TASK GOAL — Repeat the data below word for word.

STORED DATA —
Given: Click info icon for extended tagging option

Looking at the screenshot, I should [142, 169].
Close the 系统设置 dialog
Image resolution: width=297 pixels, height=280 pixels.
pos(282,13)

REPLY —
Given: Click info icon for extended tagging option

Looking at the screenshot, I should [142, 169].
Close the 系统设置 dialog
Image resolution: width=297 pixels, height=280 pixels.
pos(282,13)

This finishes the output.